She looked at him with contempt: another idle hanger-on, like Edward Hillyard. Newport was crawling with them. "Go away."
"Oh, my."
Was that a drop of rain? Tess hugged herself close. Her cape had been left behind, her best cape.
Let it rot.
She stepped gingerly into the drive. If only it weren't so dark. Her father would have to take her in, but she couldn't stay; there was no room. Tomorrow she would look for a job, but not in Newport. No one would hire her now, anyway.
"You understand that you'll be soaked through and run into a ditch before you're halfway to town, I assume," said the helpful gardener.
Portsmouth. There were large estates in Portsmouth. But no. Too close still. Providence. But how to watch over Maggie? Another drop of rain; and another.
"You might allow me to drop you off wherever it is you think you're going. At least you'll avoid pneumonia."
She turned to him in a daze. "I don't have pneumonia. What are you talking about?"
He was strolling beside her comfortably. "I'm talking about your prospects, my dear, which at the moment seem rather cheerless."
"Thank you so much for the information. I'm sure it will come in handy." She strode out ahead of him. He quickened his pace.
"All right!" he said, and stopped suddenly. There was such bedrock authority in his voice that Tess automatically stopped too. "You've had your moment in the spotlight, Miss Moran, and you were magnificent. Now it's time to face reality. You have no place to go and no way to get there. Short of striking out boldly into the night, do you have a plan?"
"Don't condescend to me," she nearly shouted. "I won't stand for any more of it. It's absolutely none of your business but yes, I do have someplace to go. My family lives on the harborfront."
"I'll take you there."
"Oh dear! And leave the merriment behind? I wouldn't hear of it!"
"I've told you," he said quietly. "The time for grand gestures is past."
He put his fingers between his teeth and whistled, a night-splitting sound that startled Tess, used to more genteel behavior in Newport. She jumped. She heard the droll smile in his voice as he explained, "It's the only way to get a cab back in New York."
Somewhere out of the blackness behind them a brougham emerged: black, shiny, unadorned by the family crests so favored by Newport's fledgling dynasties. The coachman wore no livery. Tess, whose father so recently had been a groom, was quick to see the spit-and-polish elegance of the rig, almost English in its understatement.
She turned to the man in gardener's clothes. "Just who are you, anyway?"

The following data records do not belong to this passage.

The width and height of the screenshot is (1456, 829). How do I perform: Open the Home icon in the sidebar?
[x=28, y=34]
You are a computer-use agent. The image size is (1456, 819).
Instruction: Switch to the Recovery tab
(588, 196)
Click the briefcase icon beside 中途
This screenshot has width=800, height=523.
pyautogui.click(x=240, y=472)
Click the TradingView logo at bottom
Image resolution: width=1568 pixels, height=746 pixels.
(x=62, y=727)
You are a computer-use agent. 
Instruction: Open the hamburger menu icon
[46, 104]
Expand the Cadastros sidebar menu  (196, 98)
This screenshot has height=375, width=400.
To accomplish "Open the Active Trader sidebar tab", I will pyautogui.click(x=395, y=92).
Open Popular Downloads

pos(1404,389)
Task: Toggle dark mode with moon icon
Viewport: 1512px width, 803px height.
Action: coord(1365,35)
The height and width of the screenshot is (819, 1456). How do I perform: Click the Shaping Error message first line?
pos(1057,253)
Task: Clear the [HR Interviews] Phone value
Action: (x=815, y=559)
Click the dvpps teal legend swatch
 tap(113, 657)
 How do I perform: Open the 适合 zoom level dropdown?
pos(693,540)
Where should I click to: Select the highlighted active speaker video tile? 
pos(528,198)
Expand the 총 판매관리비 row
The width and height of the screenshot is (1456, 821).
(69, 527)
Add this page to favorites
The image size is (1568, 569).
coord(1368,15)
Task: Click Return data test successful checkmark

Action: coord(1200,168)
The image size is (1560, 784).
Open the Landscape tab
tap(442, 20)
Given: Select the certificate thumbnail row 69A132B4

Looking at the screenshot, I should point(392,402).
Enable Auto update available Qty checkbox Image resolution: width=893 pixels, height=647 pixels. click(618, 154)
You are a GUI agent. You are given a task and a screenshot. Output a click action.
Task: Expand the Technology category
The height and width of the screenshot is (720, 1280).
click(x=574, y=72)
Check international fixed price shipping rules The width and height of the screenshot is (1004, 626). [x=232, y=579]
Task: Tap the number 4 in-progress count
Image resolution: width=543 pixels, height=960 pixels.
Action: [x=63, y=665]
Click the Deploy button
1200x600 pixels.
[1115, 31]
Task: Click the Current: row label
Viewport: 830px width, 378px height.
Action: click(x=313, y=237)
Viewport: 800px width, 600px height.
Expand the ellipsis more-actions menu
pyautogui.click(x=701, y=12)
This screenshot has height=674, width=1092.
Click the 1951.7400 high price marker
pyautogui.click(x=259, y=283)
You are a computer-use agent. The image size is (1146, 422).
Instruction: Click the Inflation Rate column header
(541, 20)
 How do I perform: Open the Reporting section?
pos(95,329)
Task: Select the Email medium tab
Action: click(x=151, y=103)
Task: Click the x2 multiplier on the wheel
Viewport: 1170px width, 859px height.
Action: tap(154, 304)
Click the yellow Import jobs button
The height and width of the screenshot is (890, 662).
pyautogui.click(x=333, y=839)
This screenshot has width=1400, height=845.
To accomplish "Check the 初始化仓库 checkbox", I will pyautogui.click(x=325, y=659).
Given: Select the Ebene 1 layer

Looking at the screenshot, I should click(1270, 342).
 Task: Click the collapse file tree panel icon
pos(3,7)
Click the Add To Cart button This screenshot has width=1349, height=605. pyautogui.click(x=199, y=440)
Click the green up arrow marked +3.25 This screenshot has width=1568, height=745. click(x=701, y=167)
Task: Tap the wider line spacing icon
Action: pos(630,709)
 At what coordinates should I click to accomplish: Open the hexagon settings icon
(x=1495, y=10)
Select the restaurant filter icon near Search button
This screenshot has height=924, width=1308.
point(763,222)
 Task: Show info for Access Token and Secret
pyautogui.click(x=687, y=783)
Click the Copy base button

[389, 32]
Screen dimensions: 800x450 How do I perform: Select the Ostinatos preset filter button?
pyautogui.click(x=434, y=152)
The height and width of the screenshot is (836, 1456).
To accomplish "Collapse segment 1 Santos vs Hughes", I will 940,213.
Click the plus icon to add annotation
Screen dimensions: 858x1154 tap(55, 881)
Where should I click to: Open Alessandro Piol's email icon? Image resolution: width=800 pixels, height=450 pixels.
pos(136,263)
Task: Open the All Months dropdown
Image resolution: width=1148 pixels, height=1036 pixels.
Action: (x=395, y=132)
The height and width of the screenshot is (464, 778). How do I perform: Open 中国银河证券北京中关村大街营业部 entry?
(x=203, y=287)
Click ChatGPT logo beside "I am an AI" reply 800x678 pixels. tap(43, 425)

"My name is Aaron Gould. Yes, I'm from New York and no, I don't have a little gilded cottage in Newport. I do enjoy the town, however, whenever I can. I'm an observer, and Newport is filled with spectacle. Where would you like to go?"
"I ... all right. Waite's Wharf."
He gave his coachman their destination and helped Tess into the brougham. Coach lanterns threw a golden glow over varnished cherrywood and polished leather. It was a beautifully cared for coach and reminded Tess of Wrexham, where she'd sometimes helped her father buff and shine Sir Meller's coach.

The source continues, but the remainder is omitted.